Pemerintah berencana menaikkan tarif tiket Candi Borobudur menjadi sebesar Rp 750 ribu per orang. Namun, wisatawan yang hanya ingin berkunjung hingga pelataran candi tetap dikenakan tarif normal Rp 50 ribu per orang. Adapun khusus untuk wisatawan mancanegara ditetapkan sebesar 100 dolar AS per orang.

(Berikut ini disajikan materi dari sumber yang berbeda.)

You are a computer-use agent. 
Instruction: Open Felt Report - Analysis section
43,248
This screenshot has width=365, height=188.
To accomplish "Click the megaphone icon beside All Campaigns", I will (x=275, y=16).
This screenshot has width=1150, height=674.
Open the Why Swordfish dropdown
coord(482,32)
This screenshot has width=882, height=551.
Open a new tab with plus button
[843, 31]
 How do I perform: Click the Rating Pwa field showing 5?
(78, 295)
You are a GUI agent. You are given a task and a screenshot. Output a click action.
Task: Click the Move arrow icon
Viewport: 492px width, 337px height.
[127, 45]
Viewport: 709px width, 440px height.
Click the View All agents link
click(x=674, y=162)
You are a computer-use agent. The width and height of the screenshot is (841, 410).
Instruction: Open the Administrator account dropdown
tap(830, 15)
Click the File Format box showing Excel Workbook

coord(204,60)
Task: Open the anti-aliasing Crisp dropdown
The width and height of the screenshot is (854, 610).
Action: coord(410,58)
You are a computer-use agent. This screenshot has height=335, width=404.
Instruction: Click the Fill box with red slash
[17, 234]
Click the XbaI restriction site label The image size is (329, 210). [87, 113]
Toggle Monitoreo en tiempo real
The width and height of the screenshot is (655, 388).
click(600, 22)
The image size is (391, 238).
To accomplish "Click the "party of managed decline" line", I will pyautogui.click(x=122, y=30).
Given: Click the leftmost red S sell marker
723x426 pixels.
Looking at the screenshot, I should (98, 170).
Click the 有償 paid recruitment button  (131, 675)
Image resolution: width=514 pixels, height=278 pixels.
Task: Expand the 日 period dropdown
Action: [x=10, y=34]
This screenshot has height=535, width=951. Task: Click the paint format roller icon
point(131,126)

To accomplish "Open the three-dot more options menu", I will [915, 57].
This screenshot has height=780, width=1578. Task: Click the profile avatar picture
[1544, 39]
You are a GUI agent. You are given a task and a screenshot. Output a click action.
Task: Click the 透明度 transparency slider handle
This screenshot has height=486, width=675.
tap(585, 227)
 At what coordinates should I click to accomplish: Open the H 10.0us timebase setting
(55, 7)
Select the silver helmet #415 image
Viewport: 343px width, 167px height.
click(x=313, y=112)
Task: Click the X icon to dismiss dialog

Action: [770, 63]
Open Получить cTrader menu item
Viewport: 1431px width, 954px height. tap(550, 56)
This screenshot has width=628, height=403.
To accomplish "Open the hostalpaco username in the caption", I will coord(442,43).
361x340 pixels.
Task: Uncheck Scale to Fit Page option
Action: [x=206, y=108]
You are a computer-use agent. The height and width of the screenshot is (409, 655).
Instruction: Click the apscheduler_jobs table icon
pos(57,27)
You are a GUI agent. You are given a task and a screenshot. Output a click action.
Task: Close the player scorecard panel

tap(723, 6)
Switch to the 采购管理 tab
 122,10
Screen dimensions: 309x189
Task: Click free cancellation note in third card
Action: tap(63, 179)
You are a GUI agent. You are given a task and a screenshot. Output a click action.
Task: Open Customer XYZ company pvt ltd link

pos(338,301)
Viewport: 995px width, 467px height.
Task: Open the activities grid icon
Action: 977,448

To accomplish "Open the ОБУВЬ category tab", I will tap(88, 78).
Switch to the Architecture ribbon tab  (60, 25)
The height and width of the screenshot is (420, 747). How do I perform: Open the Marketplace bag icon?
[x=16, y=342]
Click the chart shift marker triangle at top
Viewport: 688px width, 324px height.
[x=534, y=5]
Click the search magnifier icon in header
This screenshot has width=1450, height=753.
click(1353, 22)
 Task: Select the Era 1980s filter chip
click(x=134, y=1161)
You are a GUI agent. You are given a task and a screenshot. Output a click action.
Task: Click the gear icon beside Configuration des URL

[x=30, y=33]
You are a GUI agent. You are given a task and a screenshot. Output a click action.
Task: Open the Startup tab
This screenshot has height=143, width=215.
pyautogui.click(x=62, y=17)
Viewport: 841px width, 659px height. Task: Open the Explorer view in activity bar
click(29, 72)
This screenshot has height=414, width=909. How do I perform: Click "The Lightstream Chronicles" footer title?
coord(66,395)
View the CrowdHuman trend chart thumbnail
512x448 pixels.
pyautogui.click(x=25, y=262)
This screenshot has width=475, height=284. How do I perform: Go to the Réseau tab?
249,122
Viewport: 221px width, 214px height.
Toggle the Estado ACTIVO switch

Kebijakan melalui penentuan tarif tiket masuk bertujuan untuk membatasi jumlah wisatawan yang masuk, yakni 1.200 orang per hari atau sekitar 400 ribu kunjungan per tahun. Pembatasan jumlah tersebut berdasarkan kajian komprehensif untuk mengurangi kikisan batu di situs candi sekaligus mencegah penurunan muka tanah yang terus terjadi.